The genetic design went through several iterations as practical constraints emerged.
Here is a summary of the key decisions:
Why not Shewanella? The original plan was to use Shewanella oneidensis, which is naturally capable of extracellular electron transfer. However, the genetic sequences needed for this project (including the mtrC gene and nitrate-responsive promoters in Shewanella) are poorly documented and could not be confirmed in any database (Uniprot, NCBI, AddGene). Because Shewanella is relatively understudied compared to E. coli, this made it impractical to proceed.
Why not the full mtrCAB operon? The mtrCAB operon encodes a chain of proteins that transport electrons from inside the bacterial membrane to the outside. While this would make for a “conductive” bacterium, using a multi-gene operon is costly and would add more risk in terms of protein folding issues. This approach was set aside in favor of a simpler, easier-to-test design.
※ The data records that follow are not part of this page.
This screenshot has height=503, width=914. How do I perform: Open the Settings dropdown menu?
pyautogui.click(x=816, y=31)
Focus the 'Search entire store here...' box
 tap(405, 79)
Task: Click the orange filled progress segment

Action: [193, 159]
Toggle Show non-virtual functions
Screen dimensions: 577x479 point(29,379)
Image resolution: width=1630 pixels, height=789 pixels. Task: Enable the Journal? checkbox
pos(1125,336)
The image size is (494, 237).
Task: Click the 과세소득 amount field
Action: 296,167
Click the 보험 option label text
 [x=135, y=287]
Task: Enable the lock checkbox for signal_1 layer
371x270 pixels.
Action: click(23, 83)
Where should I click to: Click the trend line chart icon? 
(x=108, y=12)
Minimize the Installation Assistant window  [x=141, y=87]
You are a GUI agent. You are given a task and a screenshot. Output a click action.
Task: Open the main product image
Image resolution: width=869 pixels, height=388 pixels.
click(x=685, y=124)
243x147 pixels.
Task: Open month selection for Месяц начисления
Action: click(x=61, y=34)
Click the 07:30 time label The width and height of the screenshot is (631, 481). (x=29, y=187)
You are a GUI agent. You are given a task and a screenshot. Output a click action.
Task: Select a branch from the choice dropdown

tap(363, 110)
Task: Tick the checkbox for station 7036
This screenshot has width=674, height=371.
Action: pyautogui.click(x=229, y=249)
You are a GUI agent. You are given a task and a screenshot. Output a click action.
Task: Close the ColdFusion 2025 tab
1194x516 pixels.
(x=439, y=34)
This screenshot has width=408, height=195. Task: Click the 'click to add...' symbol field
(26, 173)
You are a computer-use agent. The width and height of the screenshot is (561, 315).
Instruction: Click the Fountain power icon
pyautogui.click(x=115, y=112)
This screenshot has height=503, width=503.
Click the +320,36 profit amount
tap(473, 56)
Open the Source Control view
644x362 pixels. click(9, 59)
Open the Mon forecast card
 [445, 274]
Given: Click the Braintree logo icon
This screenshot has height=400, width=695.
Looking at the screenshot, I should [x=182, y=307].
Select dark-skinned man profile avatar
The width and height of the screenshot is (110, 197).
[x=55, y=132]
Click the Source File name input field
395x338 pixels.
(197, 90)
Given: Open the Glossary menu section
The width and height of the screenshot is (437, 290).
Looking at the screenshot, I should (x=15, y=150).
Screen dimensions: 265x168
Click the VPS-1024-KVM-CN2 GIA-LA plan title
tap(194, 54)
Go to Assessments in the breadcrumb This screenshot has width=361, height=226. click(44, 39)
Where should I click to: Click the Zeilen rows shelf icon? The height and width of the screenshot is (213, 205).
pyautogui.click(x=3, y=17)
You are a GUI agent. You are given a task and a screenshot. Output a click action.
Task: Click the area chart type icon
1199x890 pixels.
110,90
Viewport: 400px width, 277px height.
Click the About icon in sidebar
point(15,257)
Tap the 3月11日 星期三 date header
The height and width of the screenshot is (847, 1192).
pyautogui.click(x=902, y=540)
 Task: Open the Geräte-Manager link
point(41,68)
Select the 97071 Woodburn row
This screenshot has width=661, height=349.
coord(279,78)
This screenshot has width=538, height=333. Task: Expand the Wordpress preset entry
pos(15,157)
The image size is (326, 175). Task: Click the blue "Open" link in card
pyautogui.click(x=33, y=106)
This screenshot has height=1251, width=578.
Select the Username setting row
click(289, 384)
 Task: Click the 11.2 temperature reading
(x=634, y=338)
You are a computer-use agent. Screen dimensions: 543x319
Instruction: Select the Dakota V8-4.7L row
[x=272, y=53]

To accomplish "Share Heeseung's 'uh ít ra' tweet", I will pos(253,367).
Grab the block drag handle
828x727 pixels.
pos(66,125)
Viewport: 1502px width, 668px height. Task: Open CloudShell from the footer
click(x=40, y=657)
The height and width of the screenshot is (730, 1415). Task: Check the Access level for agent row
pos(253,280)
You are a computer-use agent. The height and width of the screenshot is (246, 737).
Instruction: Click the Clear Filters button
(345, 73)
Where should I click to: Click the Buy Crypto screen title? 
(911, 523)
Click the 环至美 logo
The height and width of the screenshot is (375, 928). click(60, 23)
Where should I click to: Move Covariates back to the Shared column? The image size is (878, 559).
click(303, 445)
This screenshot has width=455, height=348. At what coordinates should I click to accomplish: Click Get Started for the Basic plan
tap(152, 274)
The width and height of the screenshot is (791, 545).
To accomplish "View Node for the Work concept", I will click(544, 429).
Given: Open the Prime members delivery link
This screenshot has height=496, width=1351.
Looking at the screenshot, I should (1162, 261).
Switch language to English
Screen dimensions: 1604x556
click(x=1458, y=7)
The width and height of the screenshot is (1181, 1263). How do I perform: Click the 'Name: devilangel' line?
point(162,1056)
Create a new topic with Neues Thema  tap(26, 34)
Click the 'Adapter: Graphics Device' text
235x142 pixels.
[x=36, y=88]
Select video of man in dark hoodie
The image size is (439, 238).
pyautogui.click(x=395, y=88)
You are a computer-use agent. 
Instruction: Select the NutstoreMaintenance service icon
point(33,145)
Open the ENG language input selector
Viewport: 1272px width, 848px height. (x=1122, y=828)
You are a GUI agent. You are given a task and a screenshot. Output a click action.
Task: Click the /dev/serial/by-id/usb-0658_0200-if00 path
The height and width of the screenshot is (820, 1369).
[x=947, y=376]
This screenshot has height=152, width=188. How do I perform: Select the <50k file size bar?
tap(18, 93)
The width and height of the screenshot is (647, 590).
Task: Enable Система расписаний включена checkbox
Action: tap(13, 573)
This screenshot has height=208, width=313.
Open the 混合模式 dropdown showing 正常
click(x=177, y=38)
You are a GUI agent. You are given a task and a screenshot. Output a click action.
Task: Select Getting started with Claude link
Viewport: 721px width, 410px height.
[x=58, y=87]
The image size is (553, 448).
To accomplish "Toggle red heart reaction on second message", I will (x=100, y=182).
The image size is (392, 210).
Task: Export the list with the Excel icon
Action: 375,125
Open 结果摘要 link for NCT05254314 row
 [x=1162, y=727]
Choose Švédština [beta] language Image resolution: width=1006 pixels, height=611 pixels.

Section 5: Results & Quantitative Expectations
What was validated:
The genetic construct (PyeaR β RBS β mScarlet3 β terminator) was designed and validated in silico: assembled in Benchling, codon-optimized for E. coli, submitted as a mock Twist order, and structurally confirmed via AlphaFold.
The mScarlet3 sequence was run through AlphaFold (using ColabFold) to predict its 3D structure. As expected for a fluorescent protein, it folds into a beta-barrel structure (see figure in Section 4).
The mock Twist order and Benchling construct design serve as the in-silico validation for this project. The codon-optimized sequence was translated in Expasy ProtParam to verify the expected 234 amino acid product with no premature stop codons.
Challenges and limitations:
In-silico validation cannot confirm biological function. The correct folding does not guarantee pYeaR will activate at physiologically relevant nitrate concentrations. pYeaR’s behavior may differ between rich (LB) and minimal (M9) media due to varying NarX/NarL co-activator availability. The BioBrick scar sequence (tactagat) at the RBS junction introduces a serine codon that should be verified not to reduce ribosome binding efficiency. An alternative approach before committing to a Twist order would be PCR assembly from existing lab part stocks to allow faster iteration.
Note: nap and nrfA promoters are from E. coli. The yeaR promoter (which became pYeaR in this project) may also be transferable to P. putida, though nitrate-responsive promoters in P. putida remain poorly studied.